STATED TASK
Please write out the records word for word, starting with their first line and ending with the line that contains "[x=126, y=103]", both included. Give nothing past that line.

[Rows of pointing data]
----------
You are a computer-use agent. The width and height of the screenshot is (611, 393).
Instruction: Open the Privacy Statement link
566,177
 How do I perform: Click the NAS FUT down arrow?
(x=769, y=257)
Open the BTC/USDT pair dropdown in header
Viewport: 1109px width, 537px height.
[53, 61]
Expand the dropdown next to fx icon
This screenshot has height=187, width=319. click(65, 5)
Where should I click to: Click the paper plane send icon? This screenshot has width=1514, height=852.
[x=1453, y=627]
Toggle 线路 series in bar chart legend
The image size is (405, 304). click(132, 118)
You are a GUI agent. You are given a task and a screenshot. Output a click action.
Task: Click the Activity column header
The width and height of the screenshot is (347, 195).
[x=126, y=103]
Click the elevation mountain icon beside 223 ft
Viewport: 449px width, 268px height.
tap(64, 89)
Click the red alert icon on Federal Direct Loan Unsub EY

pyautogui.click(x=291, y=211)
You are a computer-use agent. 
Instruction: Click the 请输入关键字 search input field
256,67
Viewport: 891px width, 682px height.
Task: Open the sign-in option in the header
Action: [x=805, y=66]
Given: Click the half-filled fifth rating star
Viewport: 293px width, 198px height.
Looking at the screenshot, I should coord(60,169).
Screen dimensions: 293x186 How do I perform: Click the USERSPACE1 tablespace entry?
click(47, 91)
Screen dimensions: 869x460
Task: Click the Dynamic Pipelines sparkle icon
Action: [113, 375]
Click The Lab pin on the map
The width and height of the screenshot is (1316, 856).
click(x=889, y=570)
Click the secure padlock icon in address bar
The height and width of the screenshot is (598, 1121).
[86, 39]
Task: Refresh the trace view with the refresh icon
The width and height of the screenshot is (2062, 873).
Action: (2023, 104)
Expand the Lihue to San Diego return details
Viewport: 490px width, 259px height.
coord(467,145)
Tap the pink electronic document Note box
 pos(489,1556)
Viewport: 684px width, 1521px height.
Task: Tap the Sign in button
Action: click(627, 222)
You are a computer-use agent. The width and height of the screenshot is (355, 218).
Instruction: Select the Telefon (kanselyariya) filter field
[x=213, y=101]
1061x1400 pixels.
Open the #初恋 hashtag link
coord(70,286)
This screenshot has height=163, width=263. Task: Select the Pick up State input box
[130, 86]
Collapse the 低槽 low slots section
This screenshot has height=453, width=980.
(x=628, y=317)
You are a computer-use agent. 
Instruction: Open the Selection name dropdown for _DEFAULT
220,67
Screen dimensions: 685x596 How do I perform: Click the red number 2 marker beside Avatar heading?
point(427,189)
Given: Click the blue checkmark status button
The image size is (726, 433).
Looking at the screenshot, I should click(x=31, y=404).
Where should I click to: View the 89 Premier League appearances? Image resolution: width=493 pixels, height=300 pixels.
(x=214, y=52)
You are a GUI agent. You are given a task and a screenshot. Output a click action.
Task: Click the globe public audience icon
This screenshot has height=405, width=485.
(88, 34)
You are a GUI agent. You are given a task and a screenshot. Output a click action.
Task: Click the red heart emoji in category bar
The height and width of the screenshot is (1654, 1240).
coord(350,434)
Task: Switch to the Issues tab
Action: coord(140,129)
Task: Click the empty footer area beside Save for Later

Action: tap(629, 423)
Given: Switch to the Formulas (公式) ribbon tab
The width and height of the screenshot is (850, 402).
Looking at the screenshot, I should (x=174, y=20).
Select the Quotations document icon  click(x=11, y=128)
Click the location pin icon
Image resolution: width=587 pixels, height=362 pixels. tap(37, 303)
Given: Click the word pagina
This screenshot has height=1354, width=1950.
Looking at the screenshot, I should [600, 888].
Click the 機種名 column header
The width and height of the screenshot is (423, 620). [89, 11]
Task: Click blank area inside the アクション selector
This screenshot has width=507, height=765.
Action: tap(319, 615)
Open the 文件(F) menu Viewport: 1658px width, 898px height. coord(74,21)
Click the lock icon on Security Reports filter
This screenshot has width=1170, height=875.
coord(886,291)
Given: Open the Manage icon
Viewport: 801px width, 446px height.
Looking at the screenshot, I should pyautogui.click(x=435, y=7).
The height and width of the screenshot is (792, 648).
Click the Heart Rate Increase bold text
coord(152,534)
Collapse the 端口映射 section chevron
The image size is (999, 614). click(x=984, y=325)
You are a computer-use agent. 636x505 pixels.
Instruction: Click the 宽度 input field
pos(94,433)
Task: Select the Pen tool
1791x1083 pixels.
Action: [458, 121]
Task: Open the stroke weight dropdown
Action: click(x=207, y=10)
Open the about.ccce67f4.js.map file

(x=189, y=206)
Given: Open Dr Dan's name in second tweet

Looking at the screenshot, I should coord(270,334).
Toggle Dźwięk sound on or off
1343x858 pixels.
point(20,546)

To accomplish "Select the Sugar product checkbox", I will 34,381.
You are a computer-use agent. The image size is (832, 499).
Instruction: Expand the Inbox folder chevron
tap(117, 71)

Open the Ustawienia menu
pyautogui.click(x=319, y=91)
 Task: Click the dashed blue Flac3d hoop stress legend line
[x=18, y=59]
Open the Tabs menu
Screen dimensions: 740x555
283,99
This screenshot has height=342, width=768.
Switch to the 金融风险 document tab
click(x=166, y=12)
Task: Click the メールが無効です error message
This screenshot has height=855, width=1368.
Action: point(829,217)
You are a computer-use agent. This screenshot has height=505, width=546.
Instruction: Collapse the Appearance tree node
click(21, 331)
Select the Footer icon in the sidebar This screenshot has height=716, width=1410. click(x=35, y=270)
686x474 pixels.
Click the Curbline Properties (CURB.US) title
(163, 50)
----------
TASK ANSWER
You are a computer-use agent. The width and height of the screenshot is (611, 393).
Instruction: Open the Privacy Statement link
566,177
 How do I perform: Click the NAS FUT down arrow?
(x=769, y=257)
Open the BTC/USDT pair dropdown in header
Viewport: 1109px width, 537px height.
[53, 61]
Expand the dropdown next to fx icon
This screenshot has height=187, width=319. click(65, 5)
Where should I click to: Click the paper plane send icon? This screenshot has width=1514, height=852.
[x=1453, y=627]
Toggle 线路 series in bar chart legend
The image size is (405, 304). click(132, 118)
You are a GUI agent. You are given a task and a screenshot. Output a click action.
Task: Click the Activity column header
The width and height of the screenshot is (347, 195).
[x=126, y=103]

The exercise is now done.